--- Recorded information ---
= = = = =

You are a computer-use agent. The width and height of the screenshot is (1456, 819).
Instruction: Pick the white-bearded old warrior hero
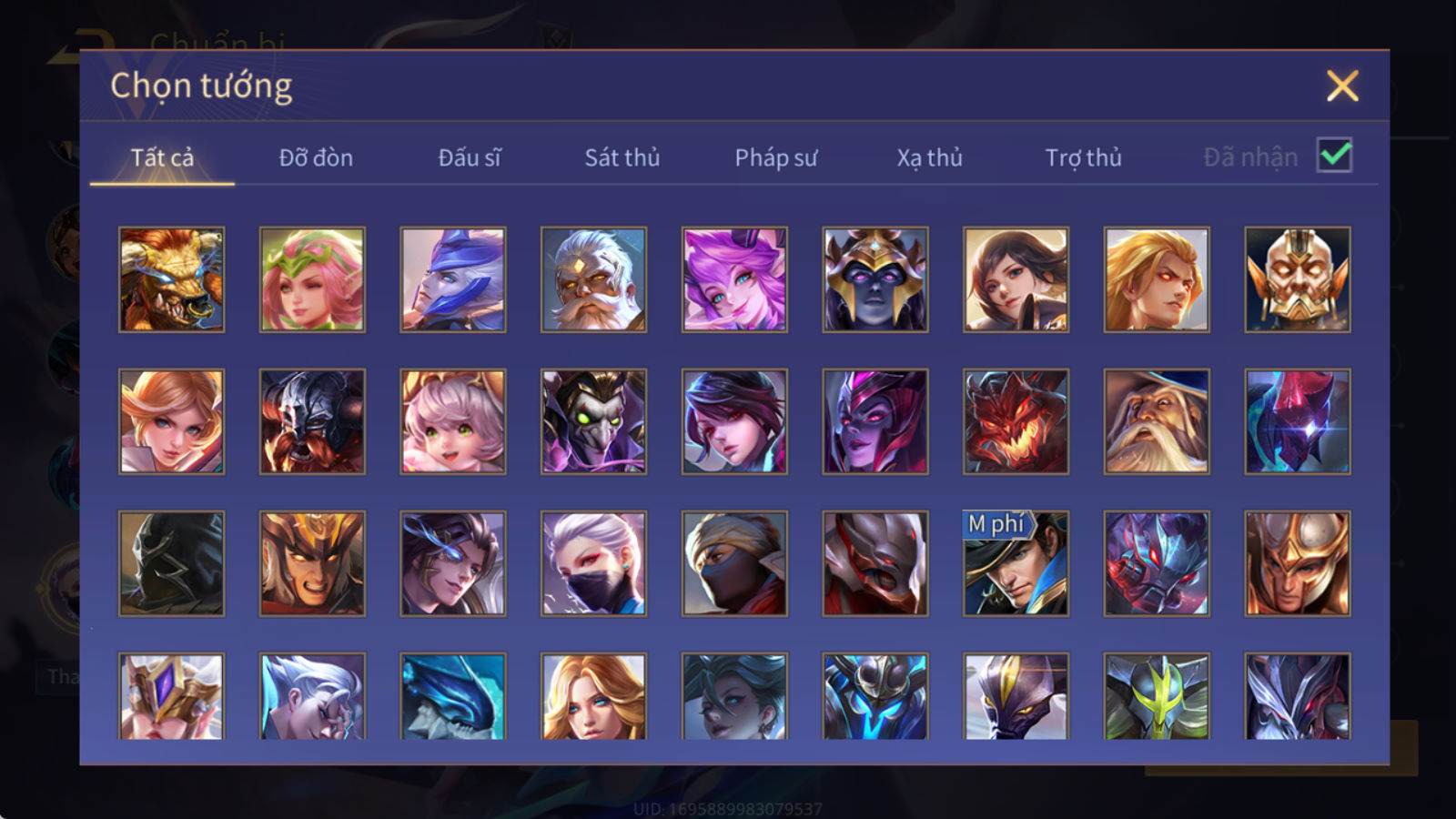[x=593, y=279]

= = = = =

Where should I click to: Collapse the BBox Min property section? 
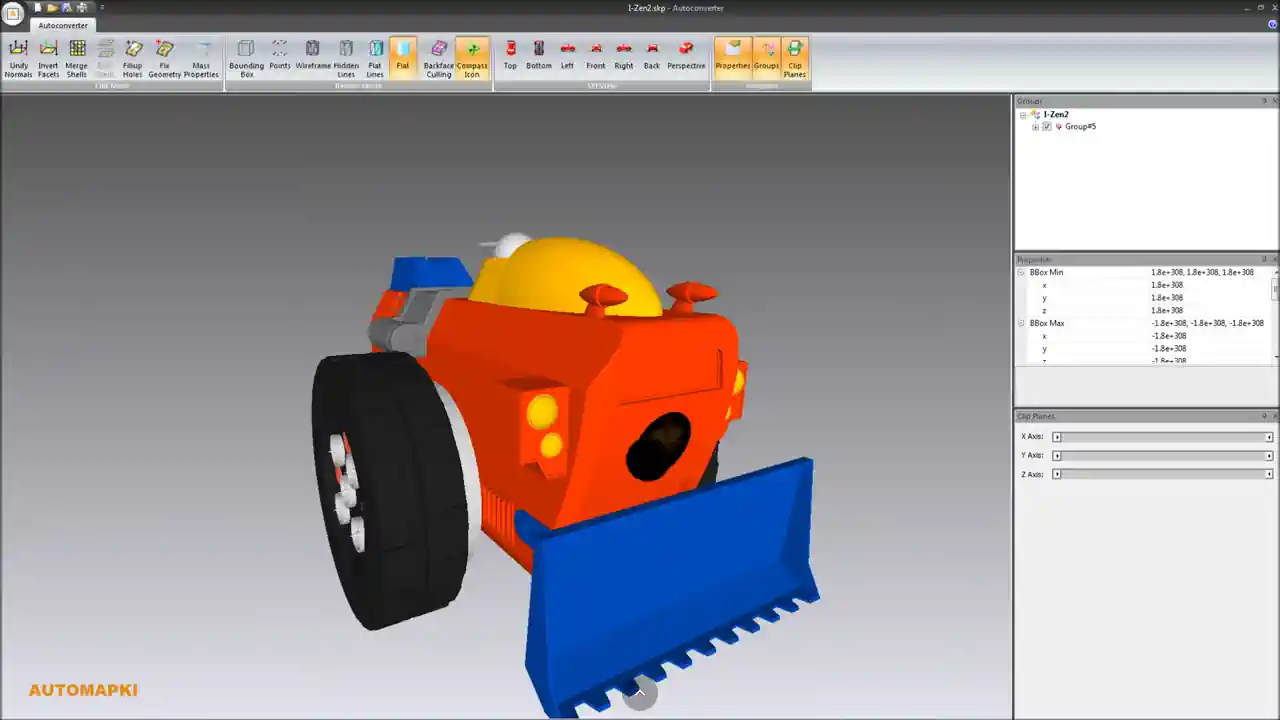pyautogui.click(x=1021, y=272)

= = = = =

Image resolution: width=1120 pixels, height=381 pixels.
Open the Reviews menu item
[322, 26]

= = = = =

--- What this task involves ---
Where a line of the data contains "width", include it in the tally, and answer with the tally alone.

--- Response ---
2